> [GOAL OF THE EXERCISE] Find the line containing "You are a computer-use" in the records below. Copy exactly that line and each one after it, ending at the line containing "Instruction: Go to the Store page", and nothing more.

───── RECORDS FOR THIS EXERCISE ─────

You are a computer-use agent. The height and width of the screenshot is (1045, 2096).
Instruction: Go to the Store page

─────
───── RECORDS FOR THIS EXERCISE ─────

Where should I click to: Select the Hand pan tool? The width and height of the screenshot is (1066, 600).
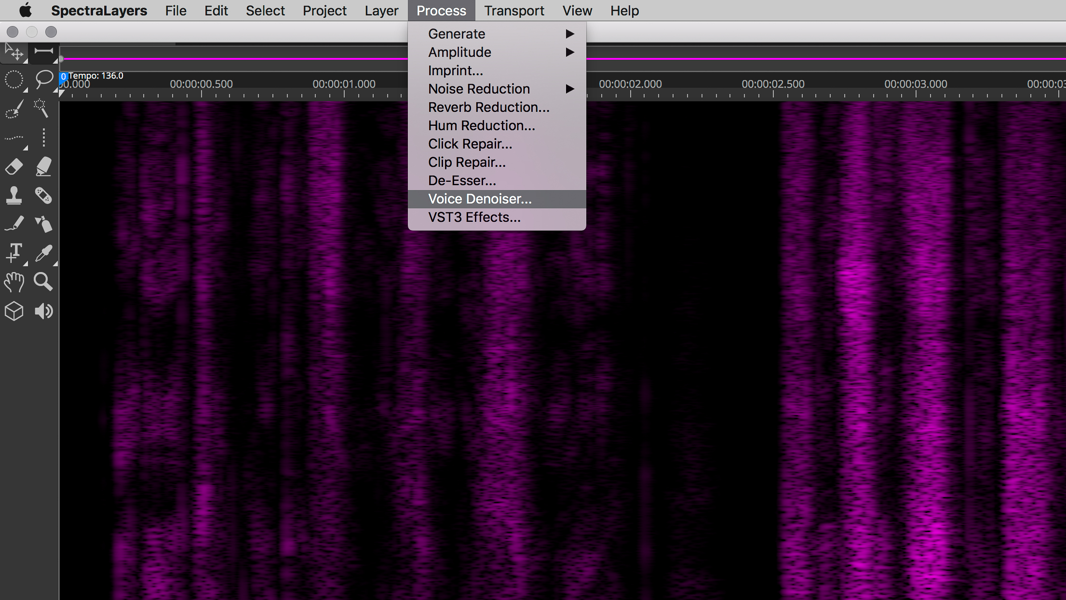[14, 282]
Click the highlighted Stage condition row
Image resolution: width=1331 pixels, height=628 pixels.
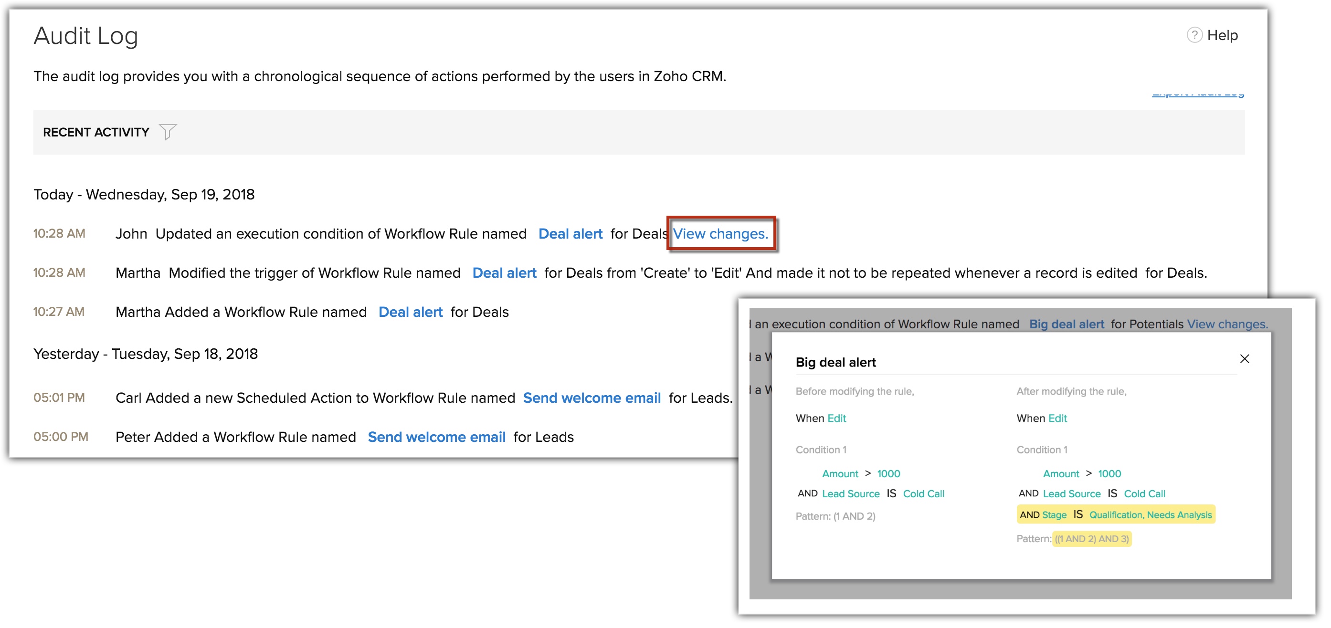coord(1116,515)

─────

> [WRITTEN RESPONSE]
You are a computer-use agent. The height and width of the screenshot is (1045, 2096).
Instruction: Go to the Store page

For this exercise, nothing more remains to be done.